UK could get privileged access to American kill-tech
Slippery Brits promise no reselling
The US and UK Governments have drawn up a treaty that will give Britain easier access to American military technology, but no rights to resell it.
Currently, US exports of weapons or military technology to Britain are subject to the International Traffic in Arms Regulations (ITAR). Getting ITAR clearances is a cumbersome and difficult process, and causes much disquiet on the part of the overseas buyer. It can often take weeks to get approval even for relatively simple US purchases, such as bullets or rifle sights.
The UK was promised a special ITAR waiver by the Clinton administration, but this has never been delivered - in large part due to the concerns of certain American congressmen. Plain speaking has been noticeably absent during the resulting debate, with British politicos often wilfully misrepresenting the issues.
Essentially, however, America is more than happy to let Britain have advanced military kit and tech knowledge for its own use. But the UK has so far insisted on being allowed to resell these things to third countries, and this has not been acceptable to Americans worried about the spread of weapons tech around the world. Thus no ITAR waiver has been forthcoming.
It appears, however, that Britain may now have climbed down. When contacted by the Reg, a UK Ministry of Defence (MoD) spokesmen confirmed that the draft treaty requires US approval for any third-country dealings by Britain.
"The treaty only applies to items for US/UK Government end use," according to the MoD. "The current arrangements will continue to apply if UK companies wish to sell US technologies to a third party."
This concession is bad news for the British arms industry, who would dearly love to resell advanced American death-tech to their customers in Arabia, Indonesia and elsewhere. (This is a noticeable part of their business at the moment, despite ITAR.)
It's potentially excellent news, however, for British taxpayers and servicemen. The British forces should now be able, if they so choose, to buy American kit off the shelf without wading through mountains of bumf. Tech support and parts should be similarly easy to arrange.
In fact, wherever possible, British politicians will try to channel MoD pork via British firms even when buying American gear. But at least those firms will now be able to get that gear more easily and cheaply.
And, helpfully, the UK weapons biz won't be able to use ITAR as an excuse for setting up hugely-expensive (and lucrative, for them) development programmes to reinvent each new American wheel - often in partnership with European firms, which typically pushes up the price and widens British dependency.
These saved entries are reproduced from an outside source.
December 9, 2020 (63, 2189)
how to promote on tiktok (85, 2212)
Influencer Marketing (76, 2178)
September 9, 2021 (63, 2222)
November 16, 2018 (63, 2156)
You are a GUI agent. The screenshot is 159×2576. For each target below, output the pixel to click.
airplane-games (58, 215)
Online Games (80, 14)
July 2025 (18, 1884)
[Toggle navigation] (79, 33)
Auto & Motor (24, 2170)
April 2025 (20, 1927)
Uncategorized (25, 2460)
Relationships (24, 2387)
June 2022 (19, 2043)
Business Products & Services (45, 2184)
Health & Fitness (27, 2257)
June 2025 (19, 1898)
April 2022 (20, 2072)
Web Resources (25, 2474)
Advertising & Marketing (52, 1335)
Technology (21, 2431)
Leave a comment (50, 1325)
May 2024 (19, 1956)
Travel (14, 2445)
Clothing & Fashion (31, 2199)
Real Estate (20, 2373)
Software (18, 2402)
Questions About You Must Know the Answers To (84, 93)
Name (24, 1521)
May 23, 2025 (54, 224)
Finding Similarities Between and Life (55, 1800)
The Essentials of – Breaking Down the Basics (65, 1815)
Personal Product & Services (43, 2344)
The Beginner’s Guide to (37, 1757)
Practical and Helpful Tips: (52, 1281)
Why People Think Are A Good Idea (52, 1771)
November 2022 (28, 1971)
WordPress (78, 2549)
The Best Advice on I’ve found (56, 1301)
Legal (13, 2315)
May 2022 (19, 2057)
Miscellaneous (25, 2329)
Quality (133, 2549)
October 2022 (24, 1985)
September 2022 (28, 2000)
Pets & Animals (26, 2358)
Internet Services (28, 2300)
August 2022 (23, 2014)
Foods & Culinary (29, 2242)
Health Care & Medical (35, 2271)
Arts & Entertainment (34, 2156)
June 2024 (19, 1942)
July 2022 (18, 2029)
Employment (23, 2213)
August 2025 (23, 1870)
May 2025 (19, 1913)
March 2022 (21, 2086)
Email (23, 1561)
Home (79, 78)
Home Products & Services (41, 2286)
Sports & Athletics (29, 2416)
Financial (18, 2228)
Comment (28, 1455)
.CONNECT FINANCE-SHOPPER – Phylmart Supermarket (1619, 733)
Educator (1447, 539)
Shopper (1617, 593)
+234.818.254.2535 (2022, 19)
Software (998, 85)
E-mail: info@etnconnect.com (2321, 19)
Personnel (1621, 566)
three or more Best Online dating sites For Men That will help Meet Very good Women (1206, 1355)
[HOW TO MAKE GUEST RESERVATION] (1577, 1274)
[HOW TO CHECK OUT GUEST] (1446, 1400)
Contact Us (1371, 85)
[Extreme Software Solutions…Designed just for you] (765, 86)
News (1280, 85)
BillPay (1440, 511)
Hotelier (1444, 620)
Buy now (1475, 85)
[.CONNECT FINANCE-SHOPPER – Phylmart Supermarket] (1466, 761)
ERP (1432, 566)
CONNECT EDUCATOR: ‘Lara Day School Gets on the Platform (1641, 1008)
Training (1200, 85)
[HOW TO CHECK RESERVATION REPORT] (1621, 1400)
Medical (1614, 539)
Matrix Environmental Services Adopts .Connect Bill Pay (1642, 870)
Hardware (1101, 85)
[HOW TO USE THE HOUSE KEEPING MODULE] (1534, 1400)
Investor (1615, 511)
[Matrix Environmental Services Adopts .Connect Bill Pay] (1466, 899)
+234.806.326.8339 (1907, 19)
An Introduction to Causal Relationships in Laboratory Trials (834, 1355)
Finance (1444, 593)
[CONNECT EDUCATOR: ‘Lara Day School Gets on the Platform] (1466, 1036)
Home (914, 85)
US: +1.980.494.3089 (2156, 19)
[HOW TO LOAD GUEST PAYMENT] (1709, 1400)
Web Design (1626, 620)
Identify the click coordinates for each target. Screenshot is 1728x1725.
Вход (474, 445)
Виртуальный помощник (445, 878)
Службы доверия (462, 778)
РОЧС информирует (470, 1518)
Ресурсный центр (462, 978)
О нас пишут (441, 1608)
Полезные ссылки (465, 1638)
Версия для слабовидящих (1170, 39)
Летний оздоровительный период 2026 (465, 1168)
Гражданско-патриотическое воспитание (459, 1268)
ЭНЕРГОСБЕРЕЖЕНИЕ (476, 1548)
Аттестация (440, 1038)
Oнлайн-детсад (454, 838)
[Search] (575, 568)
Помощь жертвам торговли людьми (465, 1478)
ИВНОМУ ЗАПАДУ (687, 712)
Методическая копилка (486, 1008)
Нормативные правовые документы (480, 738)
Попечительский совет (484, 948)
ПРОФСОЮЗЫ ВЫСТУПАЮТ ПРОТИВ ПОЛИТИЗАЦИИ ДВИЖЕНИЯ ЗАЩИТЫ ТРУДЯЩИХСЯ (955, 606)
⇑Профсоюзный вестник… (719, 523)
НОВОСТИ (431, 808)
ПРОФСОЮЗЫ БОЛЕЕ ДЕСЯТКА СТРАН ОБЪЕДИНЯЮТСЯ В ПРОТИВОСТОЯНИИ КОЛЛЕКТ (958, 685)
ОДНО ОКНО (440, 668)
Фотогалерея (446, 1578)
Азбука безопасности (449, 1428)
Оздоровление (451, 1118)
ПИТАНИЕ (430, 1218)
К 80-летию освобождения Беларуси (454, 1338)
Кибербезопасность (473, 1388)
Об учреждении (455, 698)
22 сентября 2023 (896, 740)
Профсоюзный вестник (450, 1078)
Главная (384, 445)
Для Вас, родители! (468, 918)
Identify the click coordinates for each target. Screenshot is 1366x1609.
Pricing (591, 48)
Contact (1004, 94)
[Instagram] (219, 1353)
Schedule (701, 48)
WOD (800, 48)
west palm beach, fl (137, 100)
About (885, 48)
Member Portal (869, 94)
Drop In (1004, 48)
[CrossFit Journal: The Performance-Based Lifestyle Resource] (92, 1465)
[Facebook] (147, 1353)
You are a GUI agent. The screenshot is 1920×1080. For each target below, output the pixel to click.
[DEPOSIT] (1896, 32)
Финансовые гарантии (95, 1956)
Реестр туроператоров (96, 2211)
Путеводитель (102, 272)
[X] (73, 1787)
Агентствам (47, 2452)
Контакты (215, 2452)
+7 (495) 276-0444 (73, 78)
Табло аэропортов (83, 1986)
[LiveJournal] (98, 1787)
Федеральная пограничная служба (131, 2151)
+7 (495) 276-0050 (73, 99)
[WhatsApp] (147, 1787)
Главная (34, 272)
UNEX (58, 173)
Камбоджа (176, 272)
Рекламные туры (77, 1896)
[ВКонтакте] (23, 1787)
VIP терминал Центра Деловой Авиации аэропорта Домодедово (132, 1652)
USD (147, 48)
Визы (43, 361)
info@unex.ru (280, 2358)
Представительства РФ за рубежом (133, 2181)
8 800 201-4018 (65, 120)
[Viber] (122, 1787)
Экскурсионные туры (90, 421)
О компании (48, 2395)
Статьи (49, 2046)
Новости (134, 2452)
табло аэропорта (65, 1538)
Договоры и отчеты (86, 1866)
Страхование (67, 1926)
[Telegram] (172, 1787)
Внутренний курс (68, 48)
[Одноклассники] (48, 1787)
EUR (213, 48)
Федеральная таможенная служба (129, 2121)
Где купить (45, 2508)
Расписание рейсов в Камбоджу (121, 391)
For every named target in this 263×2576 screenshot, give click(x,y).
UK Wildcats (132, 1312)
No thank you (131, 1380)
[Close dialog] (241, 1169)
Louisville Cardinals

As an example, it's now fairly hard to see the point in continuing with the MoD's "Taranis" project to build a flying stealth-robot demonstrator. If Blighty needs such tech, we can just buy it in from America. If builders BAE want to sell that kind of thing to suspect overseas governments, they can pay for its development themselves.
And then the MoD could spend that £124m on half-a-dozen new Chinook helicopters from America, which might give our lads in Afghanistan a bit more of a fighting chance.
This happy future isn't guaranteed, however. The deal has cunningly been framed as a treaty, which means that the potentially troublesome US Congress doesn't get a look-in. But the text will still need to be ratified by the Senate; and there it could face some stiff opposition.
The treaty is two-way, for one thing. It will potentially allow Brit firms to get involved in US projects more easily, perhaps taking work from Americans.
More significantly, there will be those in Washington who don't trust the Brits to keep US secrets to themselves. Here we are giving the Limeys stealth as part of the F-35 Joint Strike Fighter, they might say to themselves. (There's already a special UK-US tech agreement on the F-35, signed last year).
Then, right after we give them that, the Brits suddenly announce they've got this "Taranis" thing, in which they reckon to build a working stealth-plane almost from scratch* in a few years for just £124m, even though it took America decades and billions to achieve the same thing.
Coincidence? Maybe not, some Senators might be thinking. Looks a bit like perfidious Albion repackaging US stealth knowhow.
Which could well give them pause for thought, on Capitol Hill. The UK and US executives are trying to make the deal look good for America: they've suggested that Blighty will hand over its hard-won Northern Irish expertise on countering insurgent bombs, for instance, which would be useful for American forces in Iraq. Also, the Yanks aren't letting Britain have absolutely everything.
"A very small amount of sensitive [US] technologies will remain under existing export control arrangements," the MoD told the Reg.
Whether all this can win over the Senate remains to be seen.®
*BAE and the MoD had collaborated on various drone demonstrators beforehand, for example the Corax. Details are sketchy, but there's no indication that serious Stealth development was involved.